GF: My love of music started at the age of two, being around my uncles (one sang and one played guitar). They were immersed in the classic rock scene of the 70s and played in bands. I remember being a KISS fan when I could barely talk. In middle school, I hung in a small group of like-minded kids that were interested in the same bands. The thrash metal scene was exploding at that point, and I fell face first into it, playing my guitar and absorbing as much as I could. After that, my family household was like a Twisted Sister video. I had to fight for what I believed in.

JB: I was around 7 or 8 when I started listening to metal. I can’t think of one particular person who got me into it. My parents actually didn’t care too much.

JA: My father used to play Black Sabbath covers live back in the 70s, so I guess it’s his fault.

What advice do you have for aspiring music critics and outlets out there? How can we all better serve the genre in the eyes of a hard-working musician?

GF: My biggest criticism of the critics has always been that if you want to trash someone’s creation, make sure you can back it up with your own creation.

JB: Constructive criticism is fine, but it’s hard to take a trashy opinion seriously when it’s coming from someone that has done nothing of their own.

JA: I personally don’t care what critics have to say about what I do. I mean, if they like what I’m doing, that’s cool, but if not it doesn’t bother me any. I don’t make music for critics, I make music for myself and I make the music that I would want to hear.

What’s your goal? You guys thinking about world domination? Maybe saving a continent? Maybe invading one? Any interest in starting a cult? Do you guys have day jobs or hobbies you want to share? Whatever it is, please let us know.

GF: The goal for me is to keep moving forward. No matter what we achieve, there’s always another level to reach, but ultimately I just want to enjoy the music we make and fulfill a need to create music. When not creating music, I can be found playing video games and collecting junk.

JB: I strive for world domination. That’s an awesome hobby.

JA: Kolossor only seeks to devour the universe.

When you’re not obsessing over your own material, what are some of your favorite albums to listen to currently? (Feel free to include non-metal)

GF: I’ve been listening to a lot of Philly and New York bands in our scene, like Heavy Temple, Somnuri, Godmaker, Hellrad, Lord Crow, Backwoods Payback, and way too many others to name. Classic albums that I still dig like the first day I heard them are Mastodon’s “Leviathan” and “Blood Mountain,” Voivod’s “Dimension Hatross” and “Nothingface,” anything from Crowbar, old Baroness, High on Fire, Torche, Iron Maiden, Rush, old Slayer, Ramones, pretty much anything from the San Francisco Bay Area thrash days, and old school hardcore punk, Bad Brains and such. And I could go on for days about Nintendo music.

JB: Anything by High On Fire, Iron Maiden, Mastodon, Corrosion of Conformity, Municipal Waste and Clutch.

JA: Genesis – “Selling England by the Pound,” Pink Floyd – “Animals,” Yes – “Relayer,” Isis – “Wavering Radiant,” Opeth – “Watershed,” Elder – “Reflections of a Floating World,” Helmet – “Betty,” Jawbox – “Novelty,” Queens of the Stone Age – “Lullabies to Paralyze,” Voivod – “Nothingface,” Slayer – “Divine Intervention,” Killing Joke – “Brighter than a Thousand Sons,” Allan Holdsworth – “Live in Tokyo 1984.”

What is the 12-month outlook for you or your band?

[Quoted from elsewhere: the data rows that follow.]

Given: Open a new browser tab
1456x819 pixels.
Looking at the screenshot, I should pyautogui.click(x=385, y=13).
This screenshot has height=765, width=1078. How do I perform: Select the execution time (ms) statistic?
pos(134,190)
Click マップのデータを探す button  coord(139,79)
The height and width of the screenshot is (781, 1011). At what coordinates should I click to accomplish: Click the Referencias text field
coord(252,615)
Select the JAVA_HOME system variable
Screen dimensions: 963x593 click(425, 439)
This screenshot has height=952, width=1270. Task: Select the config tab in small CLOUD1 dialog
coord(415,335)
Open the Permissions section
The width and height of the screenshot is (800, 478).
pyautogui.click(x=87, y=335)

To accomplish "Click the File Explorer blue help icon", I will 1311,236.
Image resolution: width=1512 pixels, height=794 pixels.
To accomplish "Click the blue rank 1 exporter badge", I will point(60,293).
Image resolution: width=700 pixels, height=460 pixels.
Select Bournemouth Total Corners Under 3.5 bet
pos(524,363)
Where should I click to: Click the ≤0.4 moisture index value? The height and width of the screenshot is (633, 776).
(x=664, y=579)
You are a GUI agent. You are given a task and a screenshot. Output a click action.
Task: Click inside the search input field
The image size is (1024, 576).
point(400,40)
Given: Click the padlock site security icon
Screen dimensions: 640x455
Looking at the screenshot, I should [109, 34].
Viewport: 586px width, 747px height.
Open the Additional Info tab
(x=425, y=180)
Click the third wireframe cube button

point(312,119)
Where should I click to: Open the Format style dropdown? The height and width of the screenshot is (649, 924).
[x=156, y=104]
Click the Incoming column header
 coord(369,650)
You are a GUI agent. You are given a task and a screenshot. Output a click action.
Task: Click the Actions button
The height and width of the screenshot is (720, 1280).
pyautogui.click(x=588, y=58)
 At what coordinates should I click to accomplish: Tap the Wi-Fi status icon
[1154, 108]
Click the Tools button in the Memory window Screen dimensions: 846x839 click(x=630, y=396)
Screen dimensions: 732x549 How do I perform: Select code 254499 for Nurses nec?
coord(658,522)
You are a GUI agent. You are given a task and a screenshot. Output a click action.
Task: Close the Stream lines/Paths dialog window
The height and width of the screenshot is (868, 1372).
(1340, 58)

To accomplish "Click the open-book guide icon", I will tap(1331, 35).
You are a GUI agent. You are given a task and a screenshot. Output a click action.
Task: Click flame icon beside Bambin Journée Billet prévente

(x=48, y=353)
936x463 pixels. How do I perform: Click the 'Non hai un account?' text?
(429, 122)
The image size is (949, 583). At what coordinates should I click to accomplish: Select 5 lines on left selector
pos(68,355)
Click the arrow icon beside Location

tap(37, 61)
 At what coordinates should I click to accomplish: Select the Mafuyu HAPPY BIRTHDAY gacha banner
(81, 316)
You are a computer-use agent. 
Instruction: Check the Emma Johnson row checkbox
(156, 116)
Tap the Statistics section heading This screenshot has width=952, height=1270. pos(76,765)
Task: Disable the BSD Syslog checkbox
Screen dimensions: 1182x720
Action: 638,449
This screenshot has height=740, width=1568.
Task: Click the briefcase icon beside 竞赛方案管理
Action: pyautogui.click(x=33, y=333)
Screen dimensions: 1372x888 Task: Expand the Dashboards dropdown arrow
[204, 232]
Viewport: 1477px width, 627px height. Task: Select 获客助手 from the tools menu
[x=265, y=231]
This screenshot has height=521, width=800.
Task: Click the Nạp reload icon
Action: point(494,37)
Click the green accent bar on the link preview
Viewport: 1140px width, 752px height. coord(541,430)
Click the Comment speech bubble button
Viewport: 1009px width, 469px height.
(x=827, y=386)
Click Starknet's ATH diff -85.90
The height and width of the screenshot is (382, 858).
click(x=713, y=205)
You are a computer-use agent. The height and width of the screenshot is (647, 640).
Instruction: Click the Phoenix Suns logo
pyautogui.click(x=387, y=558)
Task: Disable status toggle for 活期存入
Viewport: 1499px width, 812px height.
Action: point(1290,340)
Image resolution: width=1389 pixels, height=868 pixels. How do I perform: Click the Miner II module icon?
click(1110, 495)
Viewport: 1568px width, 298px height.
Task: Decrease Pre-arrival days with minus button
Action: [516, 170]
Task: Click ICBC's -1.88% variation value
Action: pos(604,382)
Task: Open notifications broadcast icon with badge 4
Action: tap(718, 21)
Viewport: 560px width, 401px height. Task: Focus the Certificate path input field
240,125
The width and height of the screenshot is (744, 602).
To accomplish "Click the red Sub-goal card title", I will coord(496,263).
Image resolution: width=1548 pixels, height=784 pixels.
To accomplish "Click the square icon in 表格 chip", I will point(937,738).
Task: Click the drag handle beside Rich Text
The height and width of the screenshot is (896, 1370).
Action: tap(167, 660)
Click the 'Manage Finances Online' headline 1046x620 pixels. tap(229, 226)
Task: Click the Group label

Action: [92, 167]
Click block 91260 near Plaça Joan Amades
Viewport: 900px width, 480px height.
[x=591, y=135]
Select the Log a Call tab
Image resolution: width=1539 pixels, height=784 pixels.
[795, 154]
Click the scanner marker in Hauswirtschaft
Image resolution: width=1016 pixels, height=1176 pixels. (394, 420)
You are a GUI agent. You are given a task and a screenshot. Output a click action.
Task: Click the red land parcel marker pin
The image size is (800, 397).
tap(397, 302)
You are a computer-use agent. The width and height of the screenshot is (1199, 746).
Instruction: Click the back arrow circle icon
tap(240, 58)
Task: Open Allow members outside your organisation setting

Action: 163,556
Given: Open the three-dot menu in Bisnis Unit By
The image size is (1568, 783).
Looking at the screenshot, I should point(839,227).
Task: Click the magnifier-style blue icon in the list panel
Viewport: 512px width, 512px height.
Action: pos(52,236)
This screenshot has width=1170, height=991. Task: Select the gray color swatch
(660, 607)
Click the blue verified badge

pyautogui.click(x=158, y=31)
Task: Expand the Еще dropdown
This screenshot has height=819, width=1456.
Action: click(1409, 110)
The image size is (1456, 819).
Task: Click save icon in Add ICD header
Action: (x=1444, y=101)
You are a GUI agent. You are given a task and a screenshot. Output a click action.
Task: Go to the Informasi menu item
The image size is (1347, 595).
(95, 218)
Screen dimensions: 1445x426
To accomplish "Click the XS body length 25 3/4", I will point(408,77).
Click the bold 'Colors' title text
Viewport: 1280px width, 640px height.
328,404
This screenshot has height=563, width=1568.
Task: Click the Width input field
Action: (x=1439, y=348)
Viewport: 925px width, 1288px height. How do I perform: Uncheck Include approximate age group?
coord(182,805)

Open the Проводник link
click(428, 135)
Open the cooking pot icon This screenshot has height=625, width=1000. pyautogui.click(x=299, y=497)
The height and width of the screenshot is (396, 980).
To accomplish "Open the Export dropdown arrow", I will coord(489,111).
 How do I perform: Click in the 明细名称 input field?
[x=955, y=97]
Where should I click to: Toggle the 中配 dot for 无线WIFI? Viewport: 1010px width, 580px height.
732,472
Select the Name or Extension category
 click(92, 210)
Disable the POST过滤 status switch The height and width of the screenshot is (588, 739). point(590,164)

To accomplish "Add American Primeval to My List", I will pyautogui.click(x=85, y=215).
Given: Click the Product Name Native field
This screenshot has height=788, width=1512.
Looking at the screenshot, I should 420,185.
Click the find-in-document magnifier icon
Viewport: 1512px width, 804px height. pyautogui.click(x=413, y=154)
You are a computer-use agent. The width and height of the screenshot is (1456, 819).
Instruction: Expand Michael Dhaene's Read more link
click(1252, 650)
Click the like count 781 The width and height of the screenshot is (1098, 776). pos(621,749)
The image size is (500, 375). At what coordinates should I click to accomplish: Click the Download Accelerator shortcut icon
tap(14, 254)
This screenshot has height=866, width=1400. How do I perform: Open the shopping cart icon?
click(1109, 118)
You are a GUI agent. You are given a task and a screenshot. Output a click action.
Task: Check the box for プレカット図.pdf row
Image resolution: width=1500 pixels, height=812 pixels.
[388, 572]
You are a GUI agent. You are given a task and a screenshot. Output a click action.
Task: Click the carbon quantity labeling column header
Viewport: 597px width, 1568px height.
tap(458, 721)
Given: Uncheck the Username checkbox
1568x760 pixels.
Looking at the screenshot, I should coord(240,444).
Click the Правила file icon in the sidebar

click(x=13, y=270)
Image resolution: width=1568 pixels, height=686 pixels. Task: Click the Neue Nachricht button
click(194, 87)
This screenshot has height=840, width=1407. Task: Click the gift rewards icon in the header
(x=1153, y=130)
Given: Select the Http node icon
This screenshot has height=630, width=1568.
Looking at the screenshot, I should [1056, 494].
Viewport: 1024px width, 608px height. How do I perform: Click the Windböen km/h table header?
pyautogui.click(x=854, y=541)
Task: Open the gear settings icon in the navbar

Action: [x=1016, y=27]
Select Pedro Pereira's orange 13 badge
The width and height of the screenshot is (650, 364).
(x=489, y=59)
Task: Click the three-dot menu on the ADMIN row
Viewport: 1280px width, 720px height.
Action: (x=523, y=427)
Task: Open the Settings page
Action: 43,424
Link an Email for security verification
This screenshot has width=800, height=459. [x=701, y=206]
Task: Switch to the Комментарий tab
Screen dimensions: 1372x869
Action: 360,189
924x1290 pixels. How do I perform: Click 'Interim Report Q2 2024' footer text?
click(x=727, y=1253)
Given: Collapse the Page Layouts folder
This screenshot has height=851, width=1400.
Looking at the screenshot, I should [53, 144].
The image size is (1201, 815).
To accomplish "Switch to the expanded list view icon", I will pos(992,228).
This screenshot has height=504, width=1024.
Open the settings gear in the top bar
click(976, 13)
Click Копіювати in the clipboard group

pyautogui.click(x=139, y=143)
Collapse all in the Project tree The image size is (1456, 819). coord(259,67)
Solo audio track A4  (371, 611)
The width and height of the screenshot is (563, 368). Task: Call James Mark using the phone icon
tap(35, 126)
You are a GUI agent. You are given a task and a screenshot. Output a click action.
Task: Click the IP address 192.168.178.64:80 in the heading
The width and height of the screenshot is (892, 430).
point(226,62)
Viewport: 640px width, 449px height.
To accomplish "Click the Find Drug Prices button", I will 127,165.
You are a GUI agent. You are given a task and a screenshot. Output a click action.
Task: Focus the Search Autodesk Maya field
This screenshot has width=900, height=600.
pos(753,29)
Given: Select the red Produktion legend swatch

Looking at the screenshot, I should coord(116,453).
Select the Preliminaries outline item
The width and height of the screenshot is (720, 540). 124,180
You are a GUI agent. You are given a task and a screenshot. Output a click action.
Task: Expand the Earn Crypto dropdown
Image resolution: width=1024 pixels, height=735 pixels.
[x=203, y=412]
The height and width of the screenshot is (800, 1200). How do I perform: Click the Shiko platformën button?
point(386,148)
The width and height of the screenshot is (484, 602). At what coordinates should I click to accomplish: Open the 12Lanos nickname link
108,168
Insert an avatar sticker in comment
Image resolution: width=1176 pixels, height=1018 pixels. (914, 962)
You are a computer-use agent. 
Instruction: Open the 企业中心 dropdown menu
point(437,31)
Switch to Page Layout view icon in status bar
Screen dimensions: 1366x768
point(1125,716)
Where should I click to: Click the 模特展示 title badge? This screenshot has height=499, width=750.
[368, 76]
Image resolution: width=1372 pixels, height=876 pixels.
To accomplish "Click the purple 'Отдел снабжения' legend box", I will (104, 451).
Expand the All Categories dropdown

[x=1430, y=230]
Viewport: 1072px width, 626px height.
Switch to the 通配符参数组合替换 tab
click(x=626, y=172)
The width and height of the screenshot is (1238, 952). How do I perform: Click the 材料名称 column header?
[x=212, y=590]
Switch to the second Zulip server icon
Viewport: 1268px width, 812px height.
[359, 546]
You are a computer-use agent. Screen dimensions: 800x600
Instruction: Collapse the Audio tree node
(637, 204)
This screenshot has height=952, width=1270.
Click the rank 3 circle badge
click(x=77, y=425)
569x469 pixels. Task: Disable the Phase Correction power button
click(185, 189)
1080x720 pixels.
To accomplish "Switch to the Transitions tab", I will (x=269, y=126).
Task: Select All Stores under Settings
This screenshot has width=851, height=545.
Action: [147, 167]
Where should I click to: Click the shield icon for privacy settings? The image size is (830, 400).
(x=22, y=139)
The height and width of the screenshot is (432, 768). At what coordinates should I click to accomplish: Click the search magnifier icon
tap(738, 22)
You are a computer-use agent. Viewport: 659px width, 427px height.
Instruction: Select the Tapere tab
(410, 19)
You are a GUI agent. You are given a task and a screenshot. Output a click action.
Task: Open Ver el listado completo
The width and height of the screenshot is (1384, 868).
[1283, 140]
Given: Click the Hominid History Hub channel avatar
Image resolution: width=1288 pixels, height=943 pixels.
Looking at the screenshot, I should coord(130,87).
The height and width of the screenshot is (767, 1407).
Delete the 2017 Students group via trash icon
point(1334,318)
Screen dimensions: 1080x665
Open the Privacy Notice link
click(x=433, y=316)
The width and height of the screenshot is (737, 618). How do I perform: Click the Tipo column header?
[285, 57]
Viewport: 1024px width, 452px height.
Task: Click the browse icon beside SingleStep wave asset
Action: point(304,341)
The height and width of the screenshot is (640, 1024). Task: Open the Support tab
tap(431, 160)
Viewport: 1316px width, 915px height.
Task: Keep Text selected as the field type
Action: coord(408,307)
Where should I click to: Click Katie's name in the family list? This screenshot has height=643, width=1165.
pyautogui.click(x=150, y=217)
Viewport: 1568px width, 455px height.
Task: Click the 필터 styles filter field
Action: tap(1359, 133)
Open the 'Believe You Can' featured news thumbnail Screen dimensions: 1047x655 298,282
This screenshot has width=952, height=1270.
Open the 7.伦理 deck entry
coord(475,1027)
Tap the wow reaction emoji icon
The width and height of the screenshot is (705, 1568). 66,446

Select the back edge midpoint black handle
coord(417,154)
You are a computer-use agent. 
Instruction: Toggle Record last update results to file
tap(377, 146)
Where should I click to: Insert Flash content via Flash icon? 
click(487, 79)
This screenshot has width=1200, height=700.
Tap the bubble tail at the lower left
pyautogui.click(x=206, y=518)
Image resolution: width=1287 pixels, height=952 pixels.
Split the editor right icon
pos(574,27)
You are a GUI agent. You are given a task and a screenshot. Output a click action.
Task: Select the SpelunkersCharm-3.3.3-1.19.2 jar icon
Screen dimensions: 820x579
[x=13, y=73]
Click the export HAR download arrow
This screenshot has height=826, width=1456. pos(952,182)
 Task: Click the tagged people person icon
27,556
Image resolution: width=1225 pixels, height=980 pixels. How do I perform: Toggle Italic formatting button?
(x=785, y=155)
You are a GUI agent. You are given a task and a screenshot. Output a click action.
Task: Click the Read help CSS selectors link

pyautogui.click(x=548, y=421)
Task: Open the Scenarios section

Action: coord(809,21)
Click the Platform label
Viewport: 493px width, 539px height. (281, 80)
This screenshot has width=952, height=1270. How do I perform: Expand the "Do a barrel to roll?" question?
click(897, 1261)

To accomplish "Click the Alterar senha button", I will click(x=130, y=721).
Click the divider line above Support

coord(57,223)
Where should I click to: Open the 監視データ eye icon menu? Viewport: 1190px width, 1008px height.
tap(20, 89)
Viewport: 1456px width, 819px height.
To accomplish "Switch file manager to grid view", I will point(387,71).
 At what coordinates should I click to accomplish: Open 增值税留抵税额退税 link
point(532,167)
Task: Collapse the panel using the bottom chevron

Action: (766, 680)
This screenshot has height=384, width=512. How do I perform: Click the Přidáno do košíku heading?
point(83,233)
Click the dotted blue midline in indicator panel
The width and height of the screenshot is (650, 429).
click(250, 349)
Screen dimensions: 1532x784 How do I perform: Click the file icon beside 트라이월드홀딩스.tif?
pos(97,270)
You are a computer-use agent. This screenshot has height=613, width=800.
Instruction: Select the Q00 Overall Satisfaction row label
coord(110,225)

Any specific events on the horizon that the masses should be aware of?

GF: After the release of our debut on April 6, we’re already looking forward to shaping the follow up (a loose concept album maybe?) and we’re looking to meet and play with as many cool bands as we can.

JB: I’m looking forward to writing new music. We have as much inspiration than we ever did.

JA: To release this full length album, and then to start working on the next album.

Summarize your band in exactly one word. (Disclosure: If you include additional words, we will select our favorite for the final publication)

GF: Kolossal

JB: Bludgeoning

JA: Curmudgeons

Many thanks to Kolossor for their time!